Get annual loss expectancy (ALE) by multiplying SLE by ARO
Once you have your SLE ($9.2) and your ARO (4,000/year), you can multiply them to get your annual loss expectancy (ALE). Thus, specifically in terms of providing a credit report to an unauthorized person, you can say our LLM presents a risk of $36,800/year.2
You’ll need to iterate through all the potential negative outputs (other impacts to data confidentiality, integrity, and availability) and sum these to get the model’s total risk. And then you can add this to the total risk surface of the AI application in question (i.e. including know vulnerability, insider threat, and other risks).

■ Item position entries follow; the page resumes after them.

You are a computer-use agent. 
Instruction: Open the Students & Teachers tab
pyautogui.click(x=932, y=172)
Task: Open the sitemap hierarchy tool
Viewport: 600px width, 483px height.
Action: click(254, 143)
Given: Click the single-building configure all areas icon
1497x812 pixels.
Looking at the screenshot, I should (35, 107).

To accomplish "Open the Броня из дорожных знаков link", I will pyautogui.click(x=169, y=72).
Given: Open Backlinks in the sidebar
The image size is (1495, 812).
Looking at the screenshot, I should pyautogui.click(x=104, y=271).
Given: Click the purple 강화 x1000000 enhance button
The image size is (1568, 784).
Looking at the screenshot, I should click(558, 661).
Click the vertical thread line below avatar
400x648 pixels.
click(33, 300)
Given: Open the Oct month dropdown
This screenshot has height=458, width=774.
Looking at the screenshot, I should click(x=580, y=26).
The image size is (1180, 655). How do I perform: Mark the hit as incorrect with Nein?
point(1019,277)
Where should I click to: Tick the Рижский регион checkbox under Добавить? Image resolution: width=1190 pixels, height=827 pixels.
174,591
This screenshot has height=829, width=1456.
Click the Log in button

So is $36,800/year good? Terrible?
Frankly, there is no way to say unless you are comparing it to the value to gained from deploying the AI system in question. If you expect to earn $1,000,000 in marginal annual revenue from deploying the AI model and there are no additional risks aside from those related to prompt injection, then it would make sense to go ahead. If you expect to earn $10,000 in marginal annual revenue, this is wildly irresponsible risk to take.
Conclusion
This risk calculation will be only applicable to your specific deployment. And that’s fine. Trying to create a generic standard of vulnerability “severity,” as attempted by the Common Vulnerability Scoring System (CVSS) / NVD combination, never actually make a lot of sense to me. What is a show-stopper for one organization can be a nothingburger for another.
The AIRSS takes this into account and doesn’t try to be universal.
In the next (and final!) post, I’ll explain how to report out AIRSS using CycloneDX.
Ready to start measuring your AI risk?
As others (like the Cyentia Institute) have shown, per-record data isn’t especially helpful in the aggregate. That is because the breach of a single identity record could probably result in hundreds of thousands or millions of dollars of loss while two records wouldn’t necessarily be double that. Thus, you would probably want to have some sort of logarithmic scale to measure SLE (e.g. 1 identity record breached = $1,000,000 but 10 records breached =$1,100,000). You could then use your ARO to find the appropriate point on the “curve” and calculate your SLE from there.
Although I mentioned it previously, I feel it’s important to state again that because the ARO is completely made up, so is this figure for ALE. This is merely an example.